Patricia Shanahan wrote: > Andrew Bettilyon wrote: >> I'm curious what everybody has to say about Norman Wildberge's book >> "Divine Proportions" which poses an alternate approach to trigonometry >> with respect to his critique of modern mathematics, saying that much of >> modern mathematics is too convoluted and inaccessable to >> non-specialists, due to it's inefficient organization. > > For those of us who don't have the book, could you post a summary of its > approach to trigonometry? > > In particular, I'm interested in which operations it makes harder, and > which it makes easier, and in what ways.
It seems to be VERY concerned with the problems of doing trigonometry with arbitrary angles without a scientific calculator.
When I was first learning trig, in the 1960's, getting a usable approximation to the sine of an arbitrary angle was an elaborate process involving using the most significant digits to select a page in a table, then using more digits to select a row and column. Finally, interpolation could squeeze out a little more precision. There was a real problem that might have been solved by alternative approaches.

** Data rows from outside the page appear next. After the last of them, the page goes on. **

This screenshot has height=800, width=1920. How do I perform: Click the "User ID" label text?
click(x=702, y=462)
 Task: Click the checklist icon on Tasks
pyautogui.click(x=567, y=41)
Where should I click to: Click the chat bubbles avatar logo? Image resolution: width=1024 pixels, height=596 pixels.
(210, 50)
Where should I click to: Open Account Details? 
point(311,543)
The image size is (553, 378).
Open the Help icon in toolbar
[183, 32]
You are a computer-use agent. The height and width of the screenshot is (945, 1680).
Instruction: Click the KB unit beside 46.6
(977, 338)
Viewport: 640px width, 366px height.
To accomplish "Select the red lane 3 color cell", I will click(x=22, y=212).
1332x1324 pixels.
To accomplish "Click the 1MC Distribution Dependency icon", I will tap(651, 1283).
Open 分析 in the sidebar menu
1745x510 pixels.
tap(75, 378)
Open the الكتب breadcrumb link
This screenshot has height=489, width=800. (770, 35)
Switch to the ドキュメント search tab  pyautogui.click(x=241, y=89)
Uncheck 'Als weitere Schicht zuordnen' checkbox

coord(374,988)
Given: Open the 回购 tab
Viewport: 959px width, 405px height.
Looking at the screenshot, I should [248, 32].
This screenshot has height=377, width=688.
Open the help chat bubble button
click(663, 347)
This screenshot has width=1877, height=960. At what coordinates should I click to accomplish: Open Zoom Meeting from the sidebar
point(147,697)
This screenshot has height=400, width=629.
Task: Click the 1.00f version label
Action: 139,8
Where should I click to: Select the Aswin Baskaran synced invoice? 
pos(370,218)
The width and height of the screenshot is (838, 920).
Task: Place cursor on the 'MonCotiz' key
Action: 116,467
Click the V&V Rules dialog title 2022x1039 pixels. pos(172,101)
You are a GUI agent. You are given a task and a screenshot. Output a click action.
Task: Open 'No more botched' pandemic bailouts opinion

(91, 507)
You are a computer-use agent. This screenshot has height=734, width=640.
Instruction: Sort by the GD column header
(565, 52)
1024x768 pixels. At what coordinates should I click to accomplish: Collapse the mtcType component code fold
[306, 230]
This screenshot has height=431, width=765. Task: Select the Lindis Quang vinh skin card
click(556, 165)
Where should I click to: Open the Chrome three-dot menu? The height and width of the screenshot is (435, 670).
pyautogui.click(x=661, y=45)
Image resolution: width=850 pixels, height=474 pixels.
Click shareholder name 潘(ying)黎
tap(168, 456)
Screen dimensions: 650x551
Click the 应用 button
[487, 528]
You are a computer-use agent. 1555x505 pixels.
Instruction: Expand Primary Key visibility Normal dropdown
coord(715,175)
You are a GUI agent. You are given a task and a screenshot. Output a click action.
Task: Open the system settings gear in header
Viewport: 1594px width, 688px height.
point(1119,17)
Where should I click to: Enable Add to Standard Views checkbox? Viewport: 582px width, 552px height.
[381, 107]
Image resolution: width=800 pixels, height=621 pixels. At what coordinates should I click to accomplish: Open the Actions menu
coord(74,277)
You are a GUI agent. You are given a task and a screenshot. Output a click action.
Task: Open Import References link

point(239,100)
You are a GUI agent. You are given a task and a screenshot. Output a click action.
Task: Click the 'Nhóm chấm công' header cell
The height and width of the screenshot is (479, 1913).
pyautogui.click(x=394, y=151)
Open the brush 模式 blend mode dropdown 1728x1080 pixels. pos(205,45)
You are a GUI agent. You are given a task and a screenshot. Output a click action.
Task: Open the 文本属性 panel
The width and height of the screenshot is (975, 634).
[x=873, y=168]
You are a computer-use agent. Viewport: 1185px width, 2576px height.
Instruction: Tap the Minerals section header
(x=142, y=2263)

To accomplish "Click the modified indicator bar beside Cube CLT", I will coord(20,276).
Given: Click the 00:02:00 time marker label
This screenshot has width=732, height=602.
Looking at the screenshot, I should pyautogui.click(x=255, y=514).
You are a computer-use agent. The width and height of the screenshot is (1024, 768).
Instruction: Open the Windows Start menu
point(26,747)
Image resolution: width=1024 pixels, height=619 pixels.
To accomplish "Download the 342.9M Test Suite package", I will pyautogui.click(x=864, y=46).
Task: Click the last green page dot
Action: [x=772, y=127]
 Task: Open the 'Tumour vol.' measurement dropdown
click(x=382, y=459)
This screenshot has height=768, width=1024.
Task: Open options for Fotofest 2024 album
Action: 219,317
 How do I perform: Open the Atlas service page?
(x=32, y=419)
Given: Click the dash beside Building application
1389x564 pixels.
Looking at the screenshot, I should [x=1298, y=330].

Now, it is a few button clicks on a calculator.
Similarly, he is concerned about the difficulties of remembering the relationships between the trig functions. There is no need to remember them, they are plastered all over the Internet, and appear in high school mathematics texts whenever they are relevant.
His paper http://web.maths.unsw.edu.au/~norman/papers/Survivor.pdf "Survivor: the Trigonometry Challenge" uses a desert island scenario to set up a situation in which people would attempt trigonometry without access to calculators or tables.
If his approach is really superior, he should be able to demonstrate its superiority in the real world, in which people doing trig have calculators, reference books, computers, and the Internet.